The country’s president, Nayib Bukele, argues that this law will increase El Salvador’s bitcoin investments, and also will limit the costs of transferring money for expatriates. Around 25% of Salvadorans live abroad, in the United States, and they are of course helping their families out by sending them money. This makes up 21% of the country’s GDP, so the facilitation of all the transferring processes would (in theory) help the country out.
But the World Bank refused to help El Salvador implement new technicalities (upon the president’s request). There are a few reasons for that, and one of them is the ecological concerns over bitcoin mining. Also, J.P. Morgan published a research paper in June, where they openly claimed that they hardly see any economic benefits from such actions of El Salvador’s president.
The changes were not consulted with the citizens, and the obligation to accept the bitcoin payments is seen rather as a forced tender than a legal one. Steve Hanke compares this to the most (in)famous totalitarian regimes. As he recalls, the Soviet Union also was based on forced laws, and Nazi Germany imposed on all the citizens of conquered countries to use their currency.

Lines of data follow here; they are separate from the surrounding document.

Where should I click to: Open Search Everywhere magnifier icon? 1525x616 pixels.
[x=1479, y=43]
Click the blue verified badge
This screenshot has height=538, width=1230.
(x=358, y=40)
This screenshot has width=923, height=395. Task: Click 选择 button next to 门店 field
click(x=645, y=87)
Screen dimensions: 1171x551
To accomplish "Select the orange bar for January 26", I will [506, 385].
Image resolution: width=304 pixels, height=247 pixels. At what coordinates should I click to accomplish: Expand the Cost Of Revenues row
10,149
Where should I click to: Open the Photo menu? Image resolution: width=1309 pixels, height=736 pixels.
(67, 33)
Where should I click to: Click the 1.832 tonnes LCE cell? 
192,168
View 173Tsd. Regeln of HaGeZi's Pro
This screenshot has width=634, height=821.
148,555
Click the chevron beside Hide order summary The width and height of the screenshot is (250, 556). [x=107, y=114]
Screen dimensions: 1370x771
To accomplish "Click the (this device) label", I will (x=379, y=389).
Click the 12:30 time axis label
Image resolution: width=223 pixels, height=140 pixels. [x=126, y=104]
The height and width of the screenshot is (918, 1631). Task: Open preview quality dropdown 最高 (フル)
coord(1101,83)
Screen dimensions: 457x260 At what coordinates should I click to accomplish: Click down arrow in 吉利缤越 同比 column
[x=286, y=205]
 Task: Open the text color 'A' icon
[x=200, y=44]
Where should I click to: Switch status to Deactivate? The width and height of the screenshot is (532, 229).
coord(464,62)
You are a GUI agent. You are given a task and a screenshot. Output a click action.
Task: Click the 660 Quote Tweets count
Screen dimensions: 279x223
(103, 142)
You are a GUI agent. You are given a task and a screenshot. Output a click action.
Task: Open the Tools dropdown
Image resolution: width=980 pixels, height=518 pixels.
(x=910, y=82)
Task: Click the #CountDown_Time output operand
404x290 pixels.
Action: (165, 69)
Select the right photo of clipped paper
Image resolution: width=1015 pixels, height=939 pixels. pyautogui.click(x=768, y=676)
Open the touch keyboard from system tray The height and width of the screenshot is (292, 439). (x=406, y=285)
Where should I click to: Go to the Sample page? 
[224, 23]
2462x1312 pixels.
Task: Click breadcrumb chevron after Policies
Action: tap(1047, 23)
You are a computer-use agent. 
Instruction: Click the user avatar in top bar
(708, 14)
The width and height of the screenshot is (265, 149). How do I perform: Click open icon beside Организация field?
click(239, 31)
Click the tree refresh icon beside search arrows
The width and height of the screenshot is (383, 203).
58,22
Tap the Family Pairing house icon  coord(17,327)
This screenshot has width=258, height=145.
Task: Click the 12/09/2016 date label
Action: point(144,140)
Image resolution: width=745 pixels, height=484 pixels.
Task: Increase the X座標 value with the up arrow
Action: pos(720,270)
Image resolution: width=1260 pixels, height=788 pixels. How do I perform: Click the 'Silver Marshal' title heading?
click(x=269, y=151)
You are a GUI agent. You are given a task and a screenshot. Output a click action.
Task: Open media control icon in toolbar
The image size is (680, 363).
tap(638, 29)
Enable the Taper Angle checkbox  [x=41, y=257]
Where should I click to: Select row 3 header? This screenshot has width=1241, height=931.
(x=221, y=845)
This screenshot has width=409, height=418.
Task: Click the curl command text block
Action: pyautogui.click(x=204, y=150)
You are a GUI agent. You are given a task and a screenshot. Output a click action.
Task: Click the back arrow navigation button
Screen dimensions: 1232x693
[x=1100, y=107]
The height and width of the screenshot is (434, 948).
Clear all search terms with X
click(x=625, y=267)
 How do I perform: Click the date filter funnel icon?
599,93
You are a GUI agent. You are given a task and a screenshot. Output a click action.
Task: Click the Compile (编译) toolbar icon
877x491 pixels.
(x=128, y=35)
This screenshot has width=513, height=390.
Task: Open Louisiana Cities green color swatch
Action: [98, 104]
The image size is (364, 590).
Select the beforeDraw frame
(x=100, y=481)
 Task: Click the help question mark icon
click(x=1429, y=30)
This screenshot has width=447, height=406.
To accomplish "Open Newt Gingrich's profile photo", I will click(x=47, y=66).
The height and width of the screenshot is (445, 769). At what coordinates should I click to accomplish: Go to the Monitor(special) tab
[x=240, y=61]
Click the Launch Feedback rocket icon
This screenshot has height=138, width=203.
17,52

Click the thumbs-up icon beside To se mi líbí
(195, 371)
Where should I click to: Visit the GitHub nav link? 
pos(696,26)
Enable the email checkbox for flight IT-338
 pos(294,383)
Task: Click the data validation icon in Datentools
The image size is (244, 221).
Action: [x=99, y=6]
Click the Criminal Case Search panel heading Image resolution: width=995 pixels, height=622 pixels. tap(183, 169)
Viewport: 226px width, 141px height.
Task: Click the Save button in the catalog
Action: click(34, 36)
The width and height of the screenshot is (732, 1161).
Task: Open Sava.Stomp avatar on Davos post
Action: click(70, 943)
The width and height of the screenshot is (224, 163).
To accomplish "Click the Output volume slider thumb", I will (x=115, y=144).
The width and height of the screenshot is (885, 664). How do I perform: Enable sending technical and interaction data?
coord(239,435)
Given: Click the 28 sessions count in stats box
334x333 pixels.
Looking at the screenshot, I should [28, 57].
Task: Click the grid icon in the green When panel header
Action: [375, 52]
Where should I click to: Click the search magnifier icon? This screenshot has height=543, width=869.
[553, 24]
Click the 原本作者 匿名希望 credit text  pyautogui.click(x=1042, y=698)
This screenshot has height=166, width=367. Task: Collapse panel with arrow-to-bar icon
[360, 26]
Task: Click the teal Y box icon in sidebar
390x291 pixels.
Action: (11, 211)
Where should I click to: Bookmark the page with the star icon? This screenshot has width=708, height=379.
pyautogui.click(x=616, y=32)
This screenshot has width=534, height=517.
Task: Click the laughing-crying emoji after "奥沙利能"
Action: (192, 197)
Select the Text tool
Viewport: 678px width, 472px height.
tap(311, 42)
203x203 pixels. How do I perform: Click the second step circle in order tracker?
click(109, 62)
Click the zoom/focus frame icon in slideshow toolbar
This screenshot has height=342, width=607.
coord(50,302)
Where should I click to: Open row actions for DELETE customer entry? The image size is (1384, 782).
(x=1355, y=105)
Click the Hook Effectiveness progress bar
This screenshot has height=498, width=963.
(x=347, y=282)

President Bukele is shifting towards totalitarianism
The US dollar has been officially El Salvador’s currency since 2001. This means, that should they want, bitcoin holders from outside the country (with higher risks of that coming from China, Iran, or Russia) will be able to cash out using El Salvador and drain the country’s reserves of dollars. Professor Hanke believes that the country will be left without money.
The other thing is that the corruption rate is alarming in the country, and it undermines the rule of law and democracy there, as Freedom House states. El Salvador finished a brutal, 12-years-long civil war 29 years ago (in 1992) and could not find a proper balance ever since. President Bukele was chosen for his seat in 2019 in a fair and free election, but the direction he has headed is clear.
In February 2020, a year after he got elected, he deployed security forces and forced them to occupy the legislature. His aim was to get approval for his security funding request. The supreme court protested in October 2020, and ruled the president’s actions unconstitutional.
In May 2021 he decided to get rid of his political opponents, and after he got the support of the legislative assembly, Bukele ousted Raúl Melara, the attorney general, and the judges of the supreme court. USAID (US Agency for International Development) has withdrawn its aid from El Salvador’s public information institute and national police in response to this event. Money from the United States will no longer support the actions of the government and instead is transferred to civil society groups. Bukele did not seem to bother that, as he twitted that he’s ‘cleaning his house’, and that it was none of ‘our’ business.
These major issues are something really alarming for the international observers, as El Salvador’s case becomes more and more worrying. If the officials are able to push their ideas forward one step at a time, and no opposition or sanity could stop them, then what else could other countries do?